Aperçus et avant-goûts

« Dans un essai qui égrène, chapitre par chapitre, l’histoire de chacun des membres de la famille Hugo, celui consacré à Victor n’est pas piqué des vers. Attention, démolition » (Pierre Vavasseur, Le Parisien)

« Dans son gros livre, Henri Gourdin, biographe sans concession, en l’occurrence trop bien nommé, c’est comme s’il réglait des comptes personnels avec le grand poète national » (Bruno Frappat, La Croix)

« Dans « Les Hugo », Henri Gourdin règle son compte à la légende édifiée par Victor à la gloire de Hugo. Et dont pâtit cruellement sa famille. C’est peu de dire que cet étonnant biographe déteste l’objet central de son enquête. Henri Gourdin ne peut pas voir Victor Hugo en peinture » (Jean-Luc Porquet, Le Canard Enchaîné)

Après ces amuse-gueules, les bons petits plats

« Dans la famille Hugo, je demande… » titre le quotidien La Croix pour qui « il vaut mieux ne pas demander le grand-père Victor »

« Il a trop de qualités et trop de défauts entremêlés. Il est devenu un personnage principal du roman national de la France, avec ses clichés, ses traits automatiques, ses vérités et ses faux-semblants. Ses légendes tenaces aussi. C’est surtout à ces dernières qu’Henri Gourdin, biographe sans concession, en a particulièrement.

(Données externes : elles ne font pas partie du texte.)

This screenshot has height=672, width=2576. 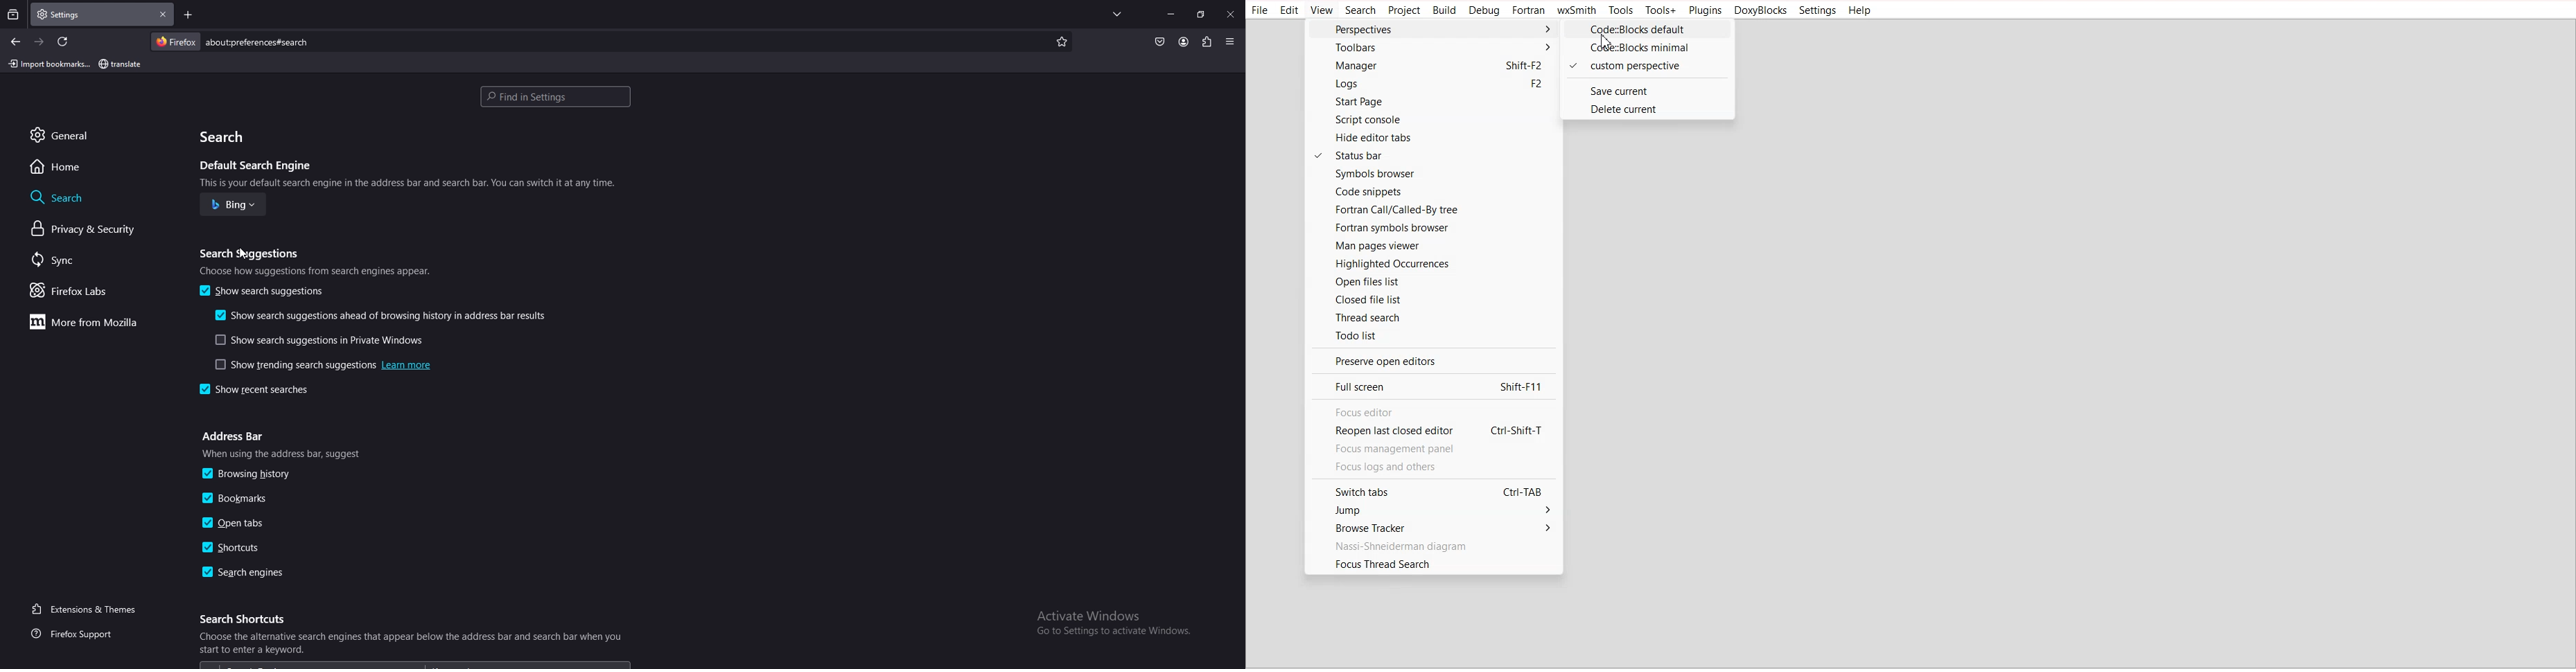 What do you see at coordinates (228, 137) in the screenshot?
I see `search` at bounding box center [228, 137].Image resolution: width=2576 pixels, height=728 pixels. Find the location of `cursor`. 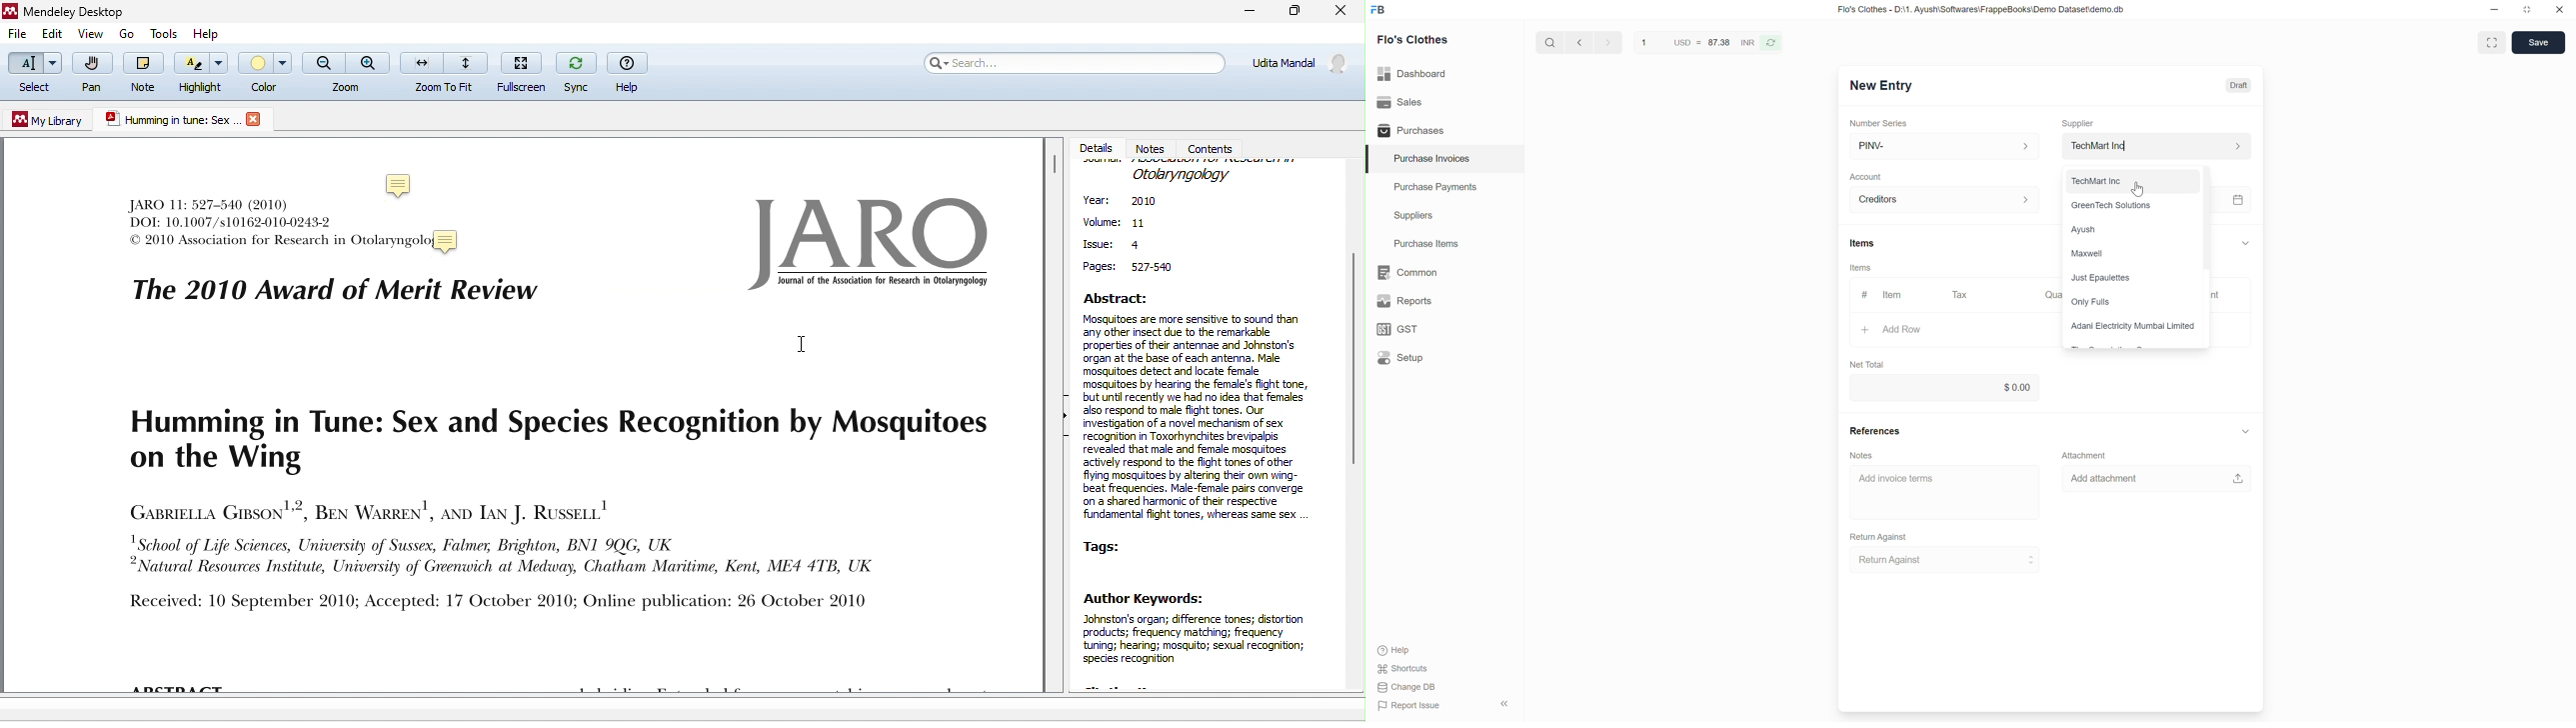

Dans son gros livre consacré à la totalité des membres de cette famille mythologique, c’est comme s’il réglait des comptes personnels avec le grand poète national, écrit Bruno Frappat, qui poursuit :

Résumons l’argument de M. Gourdin, en l’occurrence trop bien nommé : tout ce que la France honore en Hugo père de famille exemplaire, grand-père admirable, époux charmant et romantique (forcément), tout cela masque la vérité vraie qui est que notre grand Hugo était un père odieux, un « tyran domestique » qui contraignit femme et enfants à le suivre, ainsi que sa maîtresse, dans l’exil contre leur volonté profonde, orienté exclusivement qu’il était à organiser sa gloire, à peaufiner pour les siècles à venir sa stature. On dirait aujourd’hui que Victor Hugo ne pensait à lui-même qu’en termes de marketing et de « com ». Comment apparaître comme l’incarnation même des vertus de liberté et de République, lui qui a, dans ses débuts, servi la royauté puis l’Empire ?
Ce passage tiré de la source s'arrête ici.